Start of Provided text
Conclusive remarks and future course of action

Six different scenarios are investigated in this paper, each of which are intended to minimize the cost of generation of the low voltage grid-connected microgrid system using a popular DE algorithm. An economic strategy called IBDR is also incorporated to further diminish the emission and cost limits of the subject microgrid system. The outcomes are directed at the following conclusion:

  1. 1.

    IBDR played a noteworthy role by reducing both the cost of generation and the emissions of the microgrid system. In addition, the results obtained show that they enhance the load factor of the system and decrease the peak demand.

  2. 2.

    Grid Participation: The cost of generation is minimum when the grid aggressively sells and buys power to and from the microgrid structure. Passive participation of the grid may perform as back up to cater to the power deficiency but does not contribute to minimizing the microgrid cost.

  3. 3.
End of Provided text
Start of Material
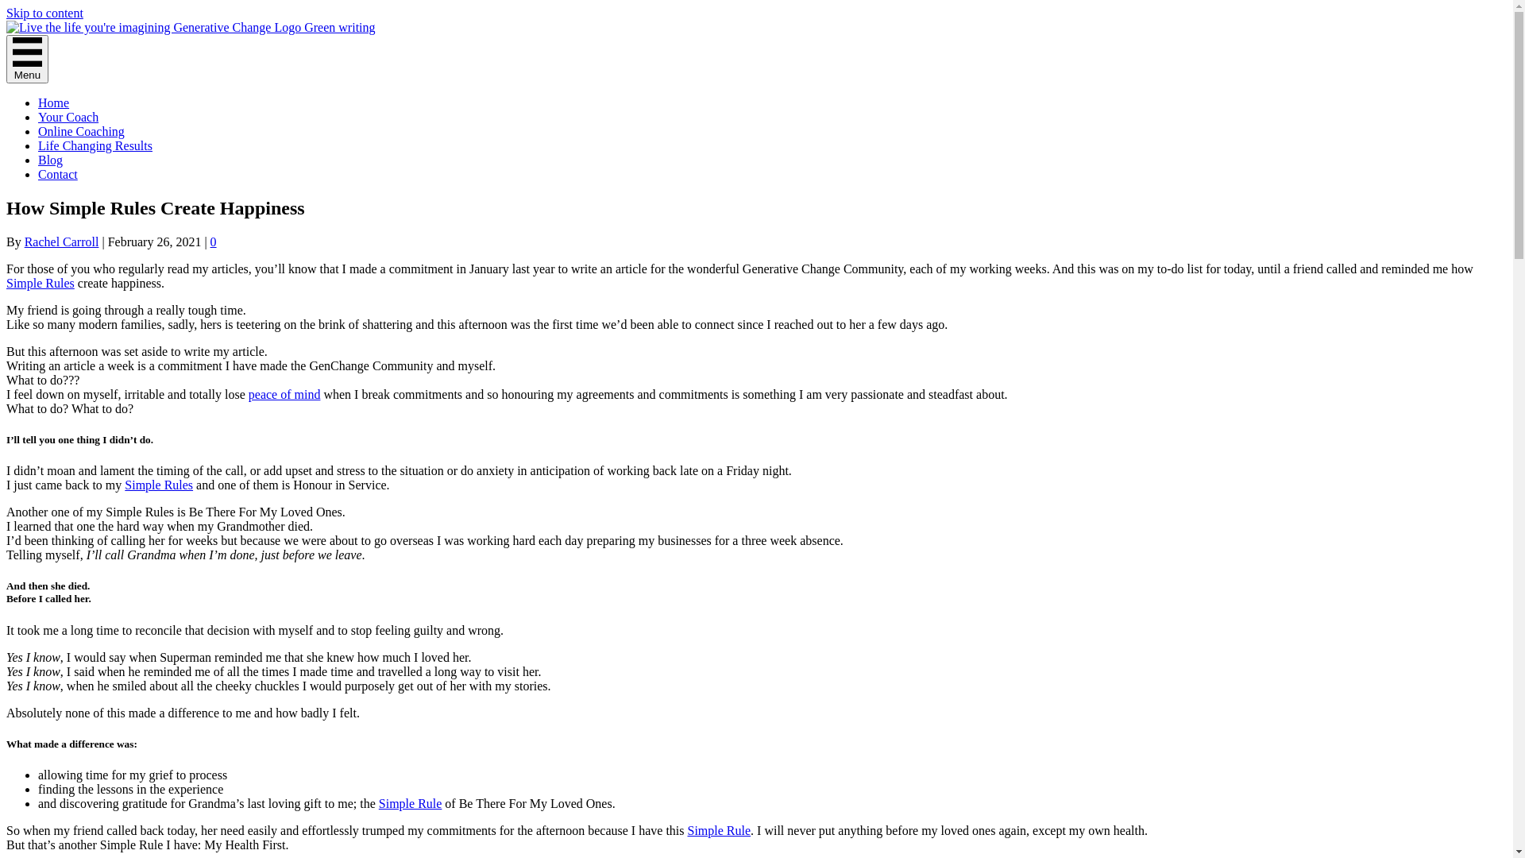 This screenshot has width=1525, height=858. Describe the element at coordinates (53, 102) in the screenshot. I see `'Home'` at that location.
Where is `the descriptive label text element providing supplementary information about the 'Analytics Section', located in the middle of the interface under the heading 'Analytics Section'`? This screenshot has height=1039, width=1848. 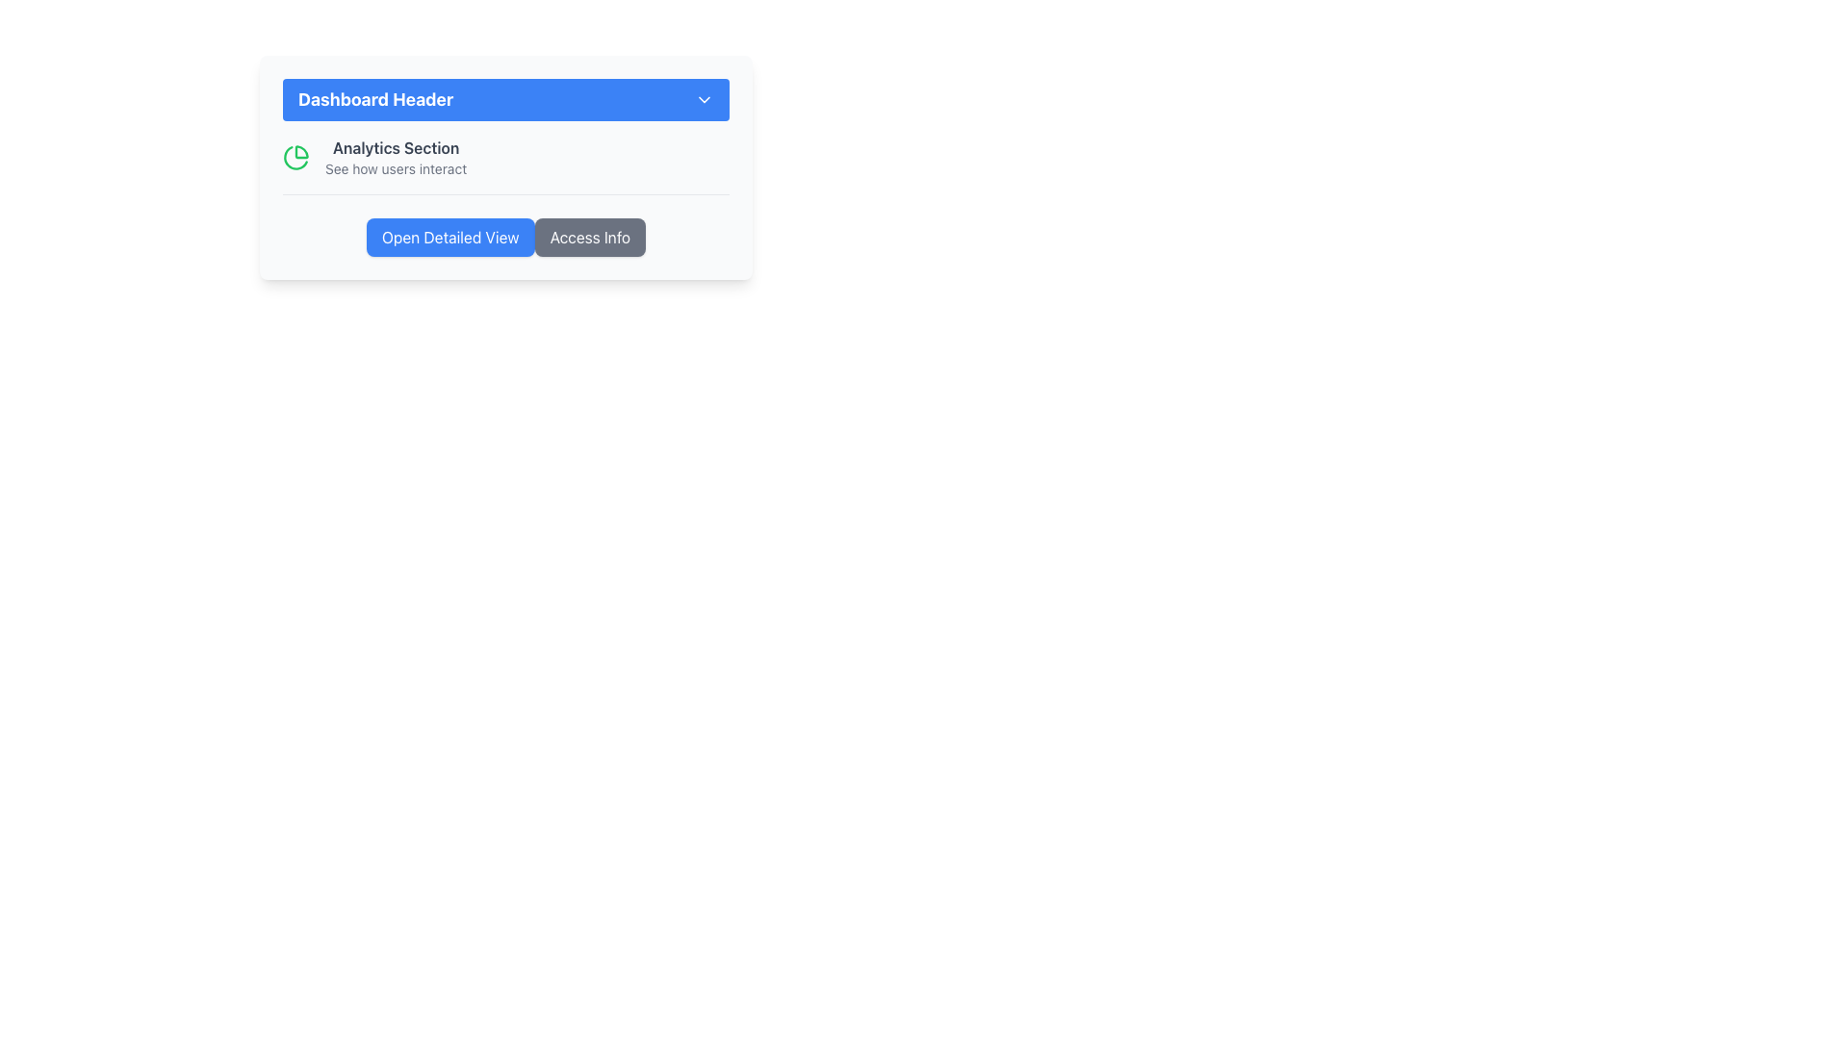
the descriptive label text element providing supplementary information about the 'Analytics Section', located in the middle of the interface under the heading 'Analytics Section' is located at coordinates (395, 168).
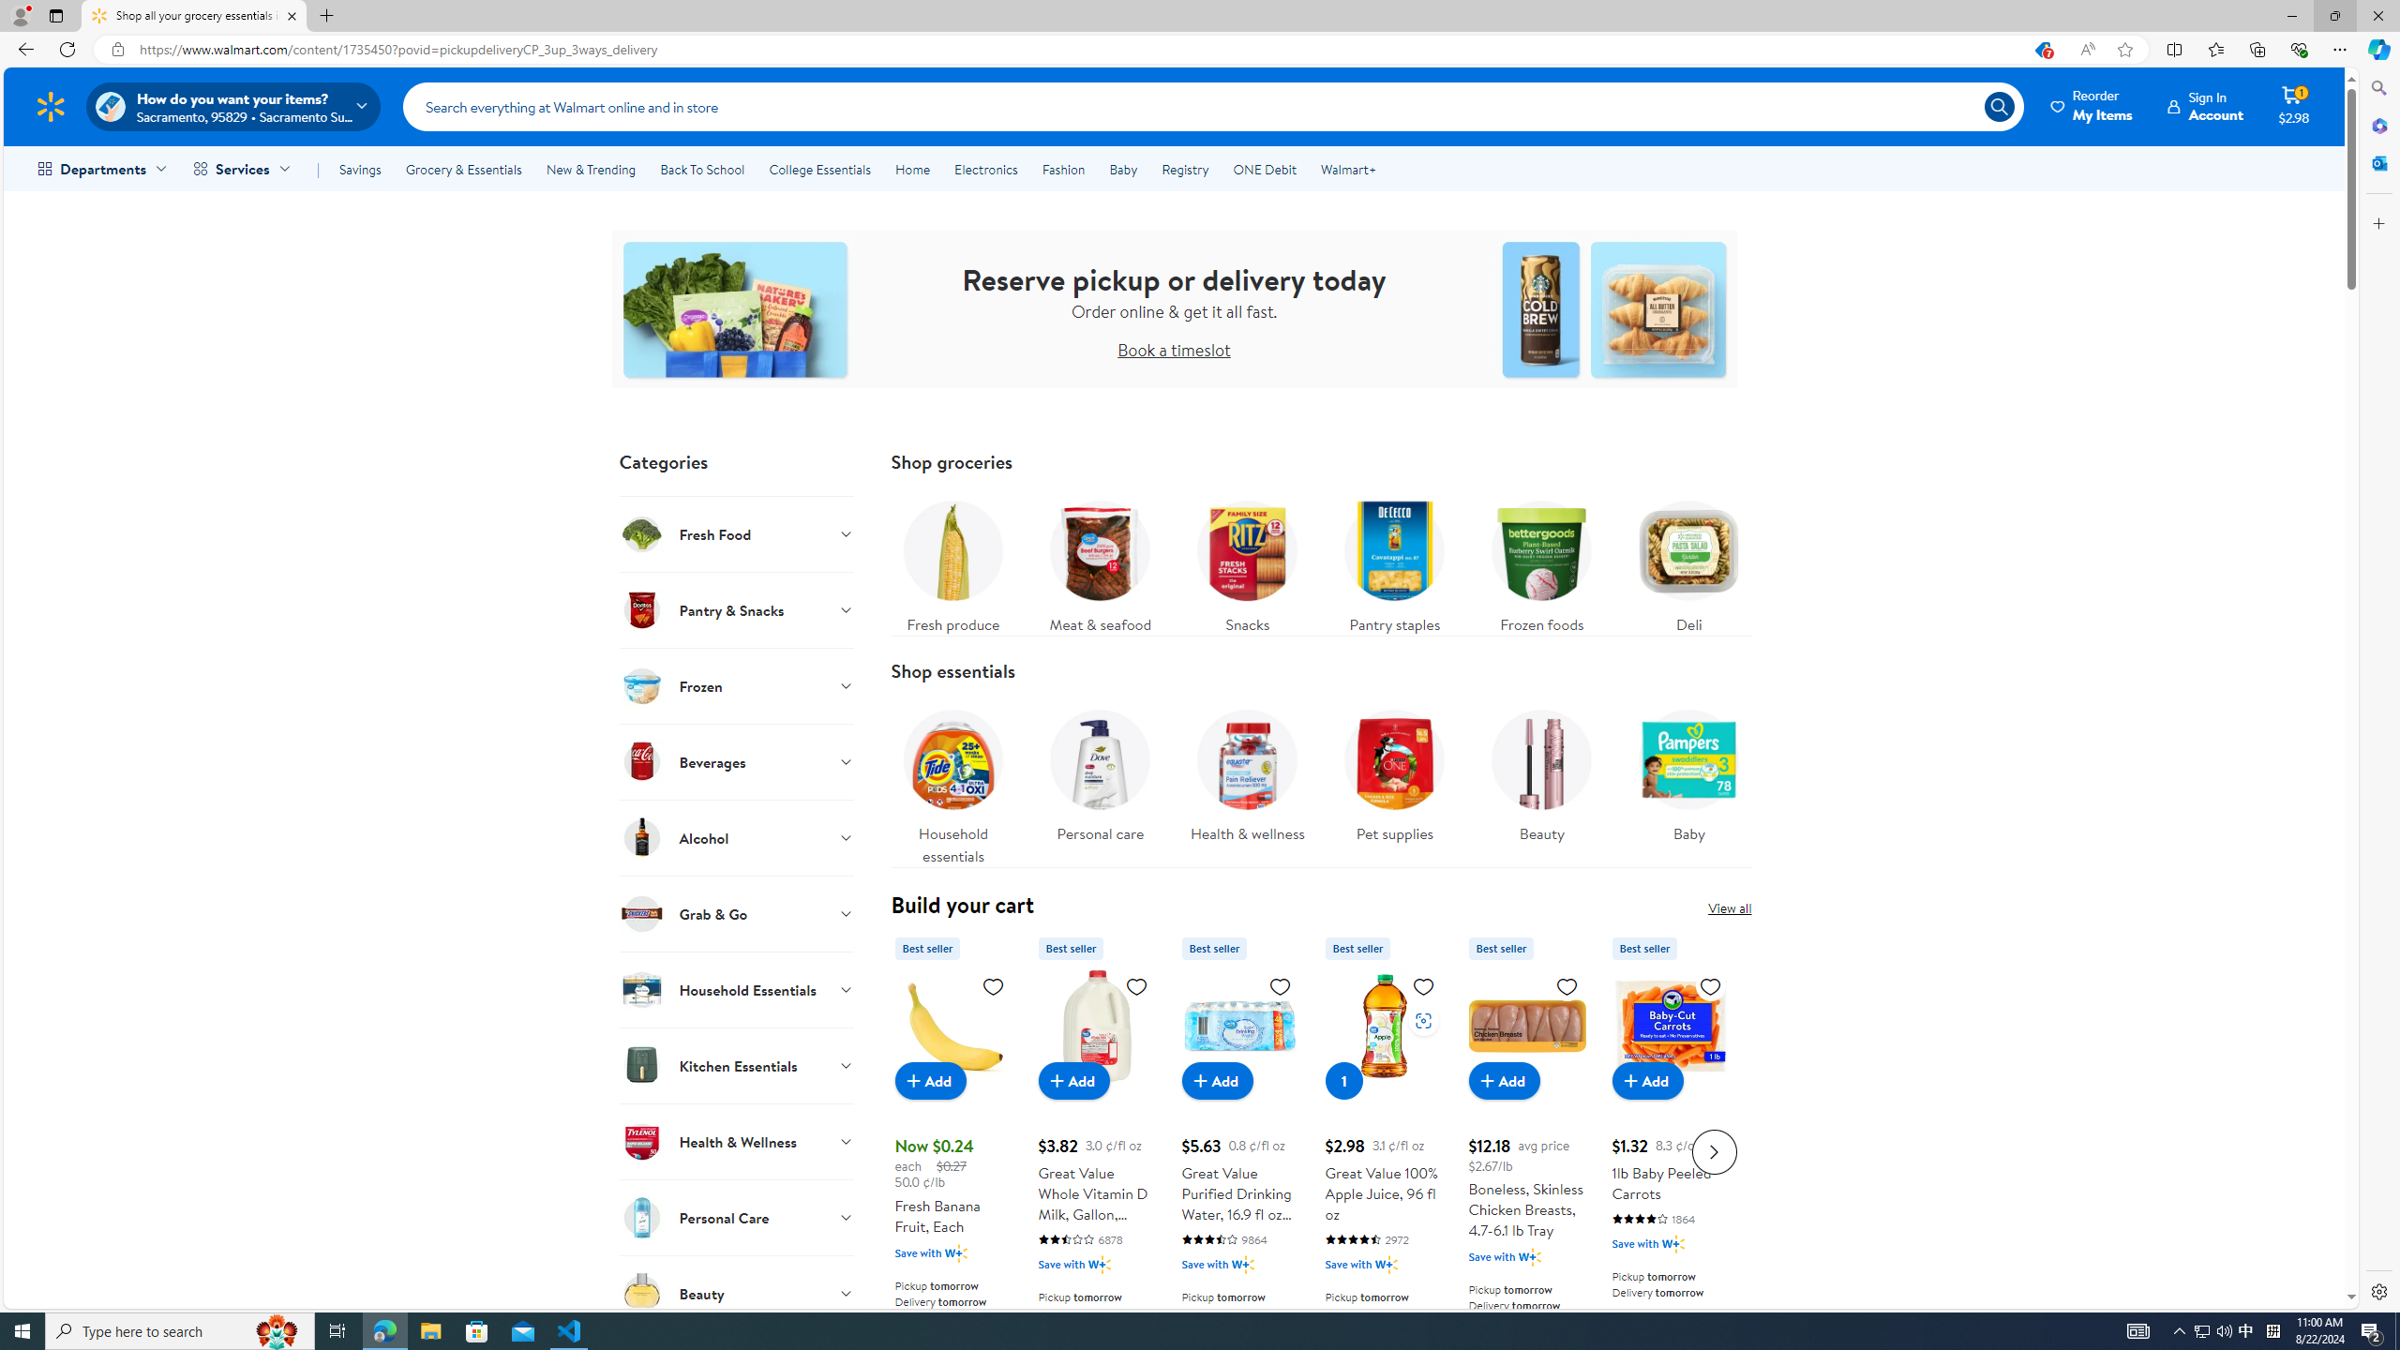 Image resolution: width=2400 pixels, height=1350 pixels. I want to click on 'Fresh Food', so click(735, 533).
End of Material
### Problem description:
Using the conclusive remarks above, decide whether each statement agrees with them. For each one, answer yes or no and quote the deciding words. 1. The paper investigates six different scenarios. 2. IBDR increases the peak demand of the system. 3. Passive participation of the grid helps minimize the microgrid cost.

### Task output:
1. Yes: "Six different scenarios are investigated in this paper"
2. No: "decrease the peak demand"
3. No: "does not contribute to minimizing the microgrid cost"